The pictures do not belong in the copy. Restate all of the records word for word.

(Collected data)

● ● ● ● ●

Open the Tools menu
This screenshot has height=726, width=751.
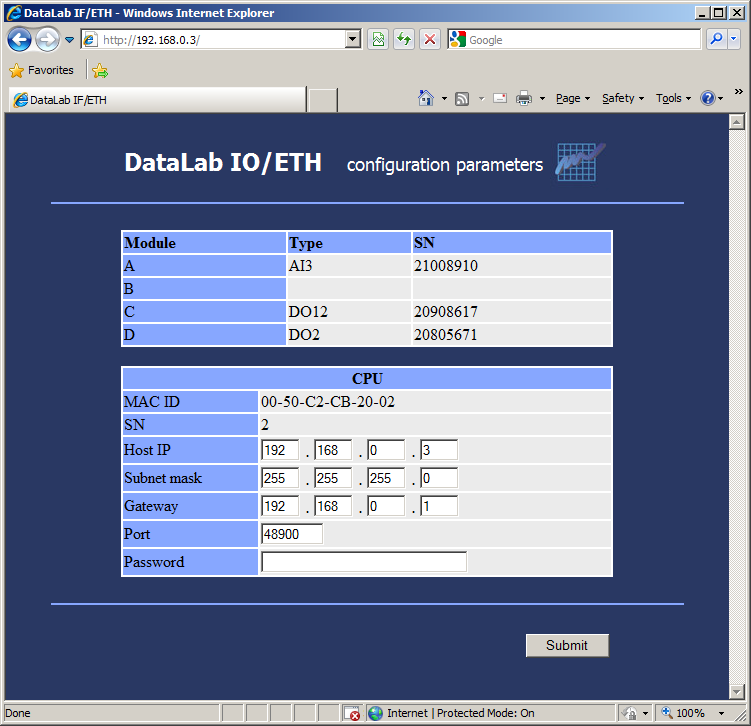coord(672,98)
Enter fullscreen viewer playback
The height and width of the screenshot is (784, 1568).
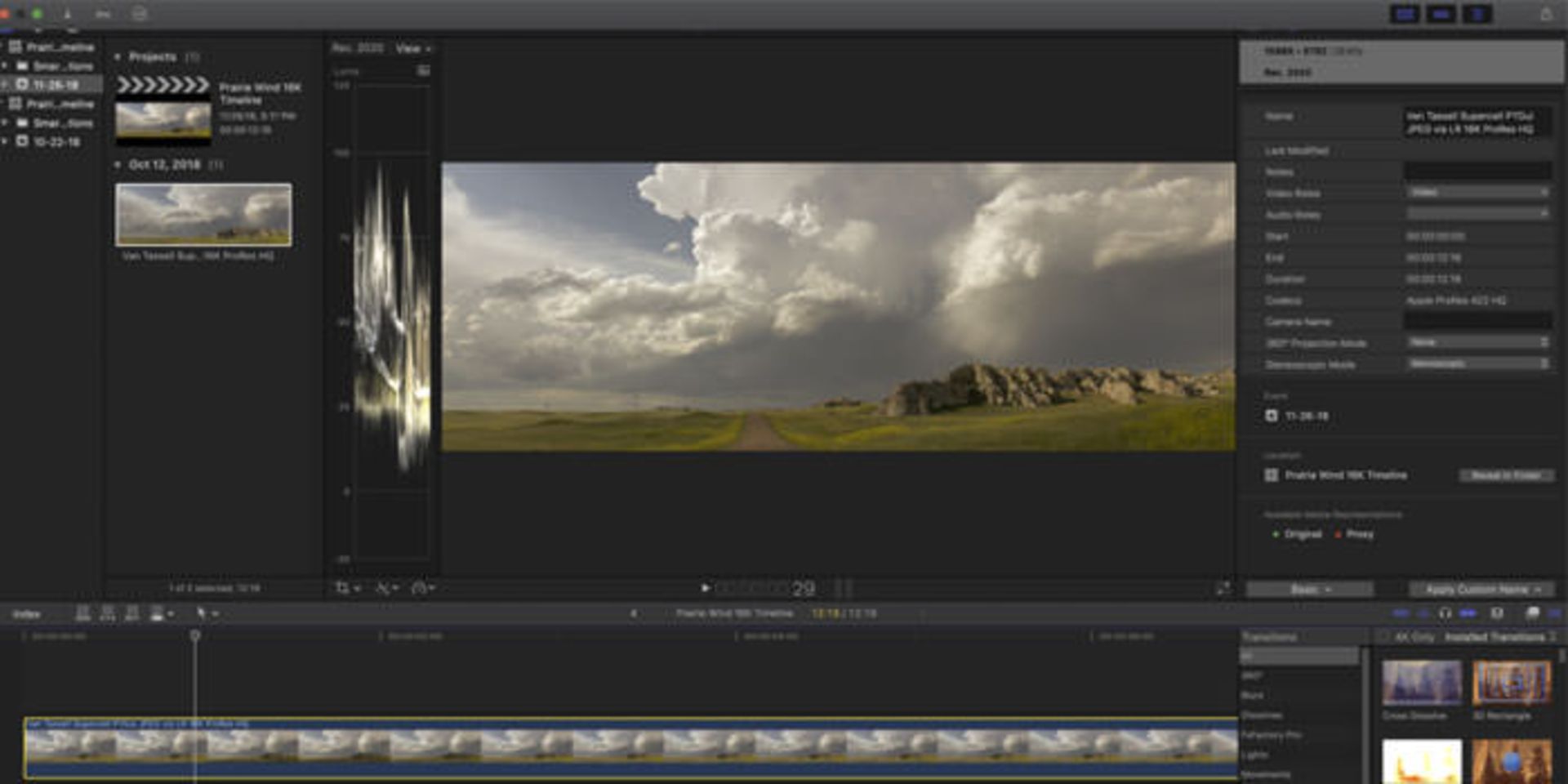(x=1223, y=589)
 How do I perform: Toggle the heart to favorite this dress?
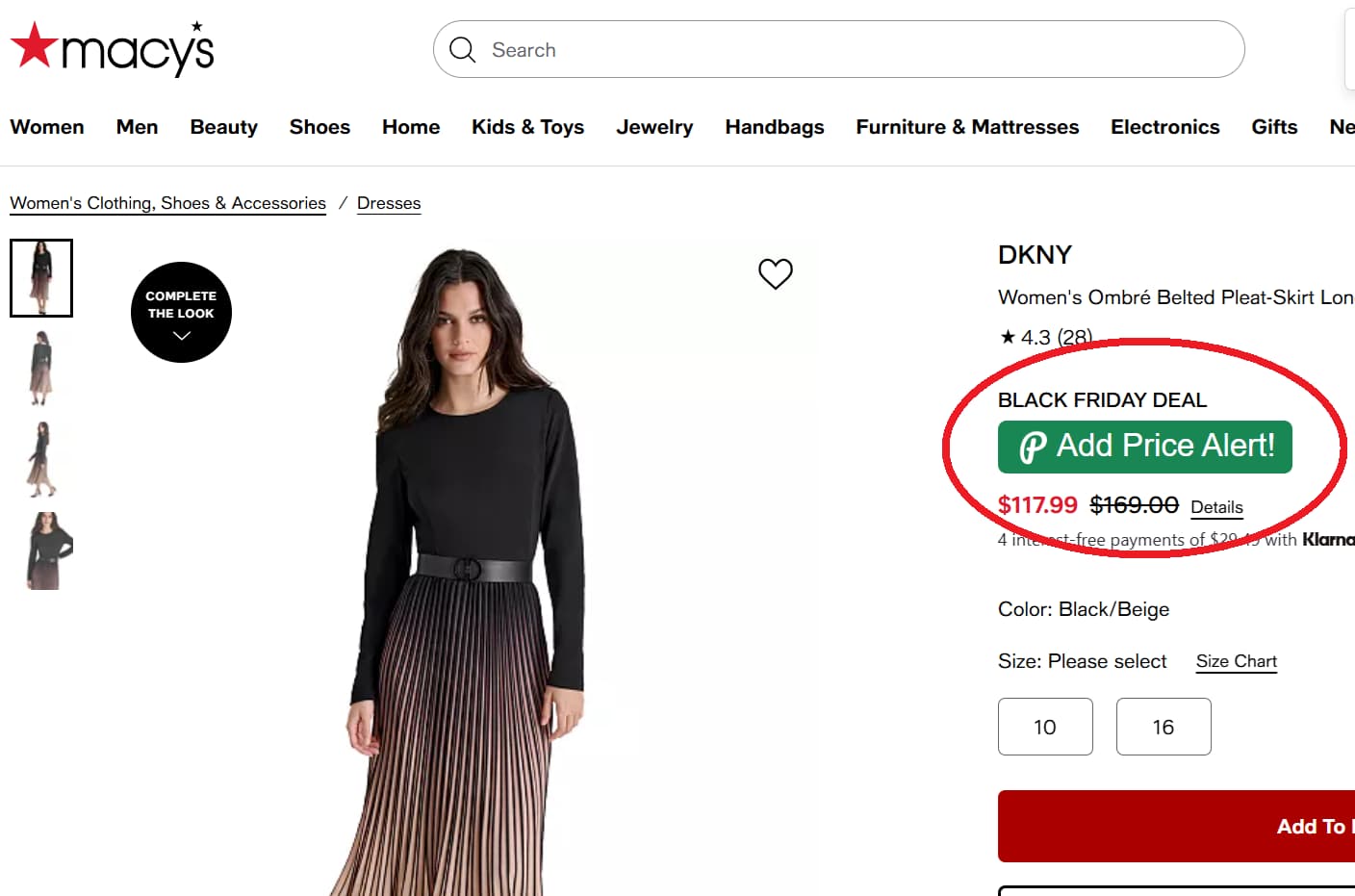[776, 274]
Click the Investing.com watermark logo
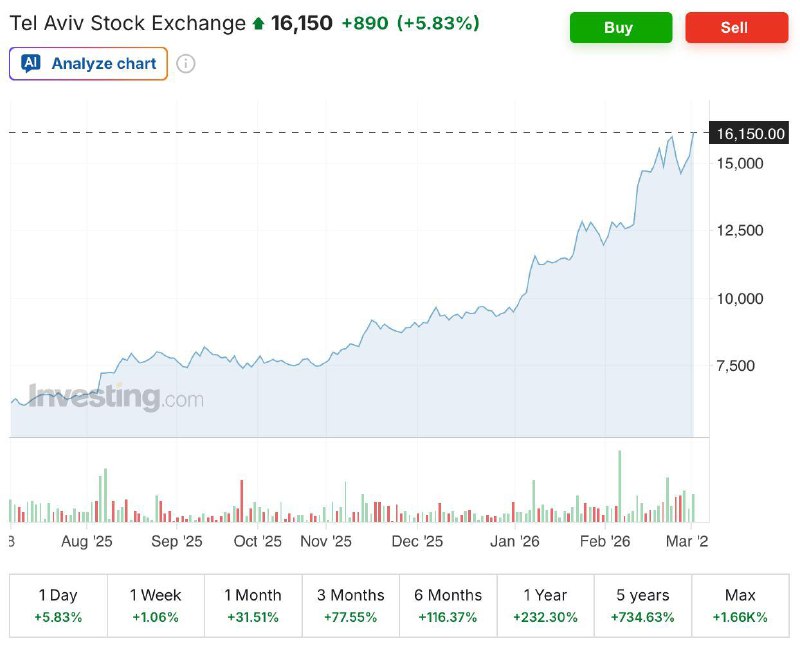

● ● ● ● ●

## Solution
Open the Tools menu
This screenshot has height=726, width=751.
coord(672,98)
Enter fullscreen viewer playback
The height and width of the screenshot is (784, 1568).
(x=1223, y=589)
 How do I perform: Toggle the heart to favorite this dress?
[776, 274]
Click the Investing.com watermark logo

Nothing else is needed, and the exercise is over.